For 3daysofdesign Niels Strøyer Christophersen of FRAMA opened his apartment on Strandboulevarden in Østerbro.

It's on the ground floor and at the corner of an apartment building that dates from around 1900 and, from the start, it was a shop with a small apartment behind as accommodation for the shopkeeper. This was a common arrangement in the city where many of the apartment buildings - from the late 19th century and then on through the 1920s and 1930s and 1940s - have commercial and shop space on the street level and particularly at the corners of the buildings.

The entrance into the shop from the street - with the doorway set across the angle of the cut-off corner - is typical of the period as are the high ceiling heights. The main FRAMA store in Fredericiagade is another if an up-market version of the same building type …. there a former apothecary shop, at the corner of an apartment building, with ornate ceilings and shelving from the late 19th century surviving.

Beyond the main front room of the shop in the Strandboulevarden building, the apartment was relatively small with the windows of its main rooms looking out to the side street and smaller rooms, including the kitchen, with windows looking into the courtyard and with a door in the corner of the kitchen for access to a 'back' staircase and access to the courtyard itself ... a practical and, again, a common arrangement.

The last occupant of this shop and apartment was a watchmaker although it had been empty for several years before Niels took over the property.

Niels has combined together the space of the shop and the apartment for his home. 

He has stripped back the walls to raw plaster but decorative mouldings of plaster cornices and moulded decoration on the ceilings, where they survived, have been kept.
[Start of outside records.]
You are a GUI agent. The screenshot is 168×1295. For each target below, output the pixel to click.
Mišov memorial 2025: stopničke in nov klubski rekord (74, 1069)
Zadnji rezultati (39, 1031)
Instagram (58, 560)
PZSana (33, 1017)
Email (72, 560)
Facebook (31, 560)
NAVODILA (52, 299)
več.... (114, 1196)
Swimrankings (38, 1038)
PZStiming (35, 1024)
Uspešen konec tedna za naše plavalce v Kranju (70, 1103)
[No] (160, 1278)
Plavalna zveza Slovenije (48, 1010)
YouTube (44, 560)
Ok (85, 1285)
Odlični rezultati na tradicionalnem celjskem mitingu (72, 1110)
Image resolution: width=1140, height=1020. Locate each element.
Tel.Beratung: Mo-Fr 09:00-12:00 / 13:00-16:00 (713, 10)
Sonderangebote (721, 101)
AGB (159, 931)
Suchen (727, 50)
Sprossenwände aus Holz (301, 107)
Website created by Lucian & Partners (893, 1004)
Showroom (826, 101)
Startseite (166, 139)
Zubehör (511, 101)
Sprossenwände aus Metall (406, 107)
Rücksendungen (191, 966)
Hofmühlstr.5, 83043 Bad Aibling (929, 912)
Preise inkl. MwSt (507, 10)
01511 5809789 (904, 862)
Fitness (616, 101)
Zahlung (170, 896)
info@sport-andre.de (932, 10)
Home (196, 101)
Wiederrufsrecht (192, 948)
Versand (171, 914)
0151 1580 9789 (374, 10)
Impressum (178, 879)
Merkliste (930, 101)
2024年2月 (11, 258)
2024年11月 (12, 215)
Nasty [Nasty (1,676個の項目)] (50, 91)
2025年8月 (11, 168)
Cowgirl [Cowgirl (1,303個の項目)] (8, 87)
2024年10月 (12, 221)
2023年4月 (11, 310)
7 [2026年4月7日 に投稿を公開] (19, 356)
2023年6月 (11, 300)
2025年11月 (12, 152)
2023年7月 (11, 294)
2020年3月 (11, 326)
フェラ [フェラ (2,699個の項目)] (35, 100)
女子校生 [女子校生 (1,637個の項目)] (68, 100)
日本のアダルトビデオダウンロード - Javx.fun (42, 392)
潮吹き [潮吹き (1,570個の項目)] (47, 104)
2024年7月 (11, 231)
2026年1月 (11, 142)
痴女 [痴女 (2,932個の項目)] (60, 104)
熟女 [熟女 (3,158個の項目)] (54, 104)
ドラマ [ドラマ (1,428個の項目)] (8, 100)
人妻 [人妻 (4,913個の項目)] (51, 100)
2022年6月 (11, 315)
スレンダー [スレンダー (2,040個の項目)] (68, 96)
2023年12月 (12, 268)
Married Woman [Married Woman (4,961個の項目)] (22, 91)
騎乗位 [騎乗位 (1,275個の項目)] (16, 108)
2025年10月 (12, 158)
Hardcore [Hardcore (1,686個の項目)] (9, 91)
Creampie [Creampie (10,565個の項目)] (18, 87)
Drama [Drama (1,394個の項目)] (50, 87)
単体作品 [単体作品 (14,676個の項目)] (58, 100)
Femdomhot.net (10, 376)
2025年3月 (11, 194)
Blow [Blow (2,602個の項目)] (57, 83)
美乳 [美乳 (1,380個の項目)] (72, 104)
However, architraves and all doors have been removed so that the space flows from one area to the next.

With the high ceilings, the windows are large but, because these look out directly onto the pavements to the street to the front and the street to the side, plain white blinds and plain full-length curtains in linen and in natural silk have been used to give some privacy. This use of plain textiles also means that there is a subtle control of light and a fluid and softer definition to the spaces and again the emphasis is on natural materials and in their natural colours.

Furniture in the apartment is, of course, from the FRAMA collection, and in this setting looks, of course, absolutely right. Again, this furniture is about using natural materials, so steel plate or wood or stone, and again used to empasise natural colours and natural textures. Forms are plain and tend towards looking industrial because they keep to relatively simple shapes and emphasise or respect techniques and methods of fixing that are determined by the way the material are used when they are used honestly so used without pretension and, ostensibly, without reference to historic styles or traditional forms and shapes.

Although plain and without decoration, the furniture and the interiors are obviously far from being unsophisticated and far far from being crudely made or simply designed so this is about a distinct aesthetic that looks at interiors and at furniture in a different way.

FRAMA might appear to be a life-style design studio - particularly now with their apothecary range and with the book they have published with recipes - but it is about a serious and coherent design aesthetic that looks at materials in particular but also at texture and colour and form in a different way. It has to be significant that Niels has not had a traditional design-school training. His is not a unique but is a rare way of seeing the design world … so perhaps the most obvious comparisons should be with the work of John Pawson - particularly his photography and his publications - and with interiors by David Chipperfield or the work of Vincent Van Duysen.

This is an aesthetic that is stripped back but not strictly minimal - plain and in part close to industrial design - particularly early industrial design from the late 19th and early 20th century - but not brutal and although, ironically, about product design it is also about very careful consideration and calm reflection before acquiring anything.

From seeing the apartment, there is a strong sense that anything from anywhere might be considered for inspiration but essentially this is about materials used in a simple almost engineered way that has to respect intrinsic qualities of colour, surface and texture.